9. Ms John submits that the circumstances of the present case justify the deferral of the imposition of the Judgments Act 1838 rate for three months as: (1) The Claimants’ costs bill is large given this is a Part 8 Claim with a short trial and little/no factual dispute (see further below on payment on account); (2) The Court and the First to Third Defendants have no visibility as to proportionality and reasonableness See White Book Vol 1 Note 40.8.2 at p.1310 and the decision of Mann J in Sycamore Bidco Ltd v Breslin andAnor [2013] EWHC 583 Ch at [75]-[77] ; (3) In three months’ time, the Claimants would have submitted their bill of costs for detailed assessment such that the Judgments Act rate would apply from the date on which the First to Third Defendants as the paying parties would know what they were being asked to pay; (4) Given the current very low interest rate climate, to order otherwise would be a significant and disproportionate benefit to the Claimants; and (5) The Claimants are large insurance companies such that their costs of funds are likely to be negligible (i.e. no need to borrow to fund litigation).

10. The Claimants argue for the default position. Mr Cullen submits that there must be a reason to depart from the default position. Any postponement is not a matter of routine. In this case, there is no reason to depart from the default position. There is not, for example, any serious question as to the proportionality of the Claimants’ costs. Moreover, the fact that the Claimants have been deprived of the use of their money by the delays caused by the First to Third Defendants militates against any postponement.

11. I am persuaded by Ms John’s submissions set out above that the approach adopted by Leggatt J in the Involnert case should be adopted here, as indeed it was by Nugee J in the Hollyoake case, where an award of indemnity costs was awarded. I order that interest under the Judgment Act 1838 should run from three months after the date of this costs order and pre-judgment interest will run to that date. The First to Third Defendants application for permission to appeal

12. Having read the draft Grounds of Appeal, I refuse the First to Third Defendants’ application for permission to appeal on the grounds that there is no real prospect of success in relation to any of the three defences advanced.

13. Taking each in turn, in relation to the proper interpretation of the word “return” in paragraph 5 of Schedule 2 to the CGA, I refer to the points made in paragraph 81 of my judgment, and in particular sub-paragraphs (4) and (7) thereof. For the word “return” to have the meaning advanced by the First to Third Defendants, it would be necessary to imply not one, but two terms, one of which, the obligation of notification, was clearly not complied with by Lotus, despite apparently being necessary and obvious.

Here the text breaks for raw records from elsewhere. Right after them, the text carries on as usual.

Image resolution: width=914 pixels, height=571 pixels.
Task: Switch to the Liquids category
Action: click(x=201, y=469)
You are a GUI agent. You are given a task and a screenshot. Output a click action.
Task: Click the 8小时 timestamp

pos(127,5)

14. As far as the second defence is concerned, namely the application of Exhibit 1 to the Interparty Agreement in preference to Schedule 2 to the CGA, because of a conflict between the two, in my view there is no merit in this defence for the reasons set out in paragraph

144. I would refer in particular to sub-paragraphs (4), (5) and (7) thereof. I cannot see the Court of Appeal taking a different view.

15. In relation to the third defence, namely that clause 9.2 of Schedule 2 to the CGA is a penalty, my finding that, even were it to be regarded as subject to the penalty doctrine, its provisions are not penal, for the reasons set out at paragraph 167(5), is unlikely to be reversed by the Court of Appeal.

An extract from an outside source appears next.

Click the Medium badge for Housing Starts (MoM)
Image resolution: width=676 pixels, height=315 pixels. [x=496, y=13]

16. Ms John, when submitting the First to Third Defendants’ Schedule of Costs, requested that time to renew the application for permission to the Court of Appeal, if unsuccessful before me, should run from the date of this ruling, rather than the date of the handing down of the judgment on 11 May 2020. That was opposed by Mr Cullen on the basis that further time was unnecessary, draft Grounds of Appeal having already been prepared. Whilst there is some force in this point, I am willing to extend time for a short period, until 4pm on Friday 5 June 2020.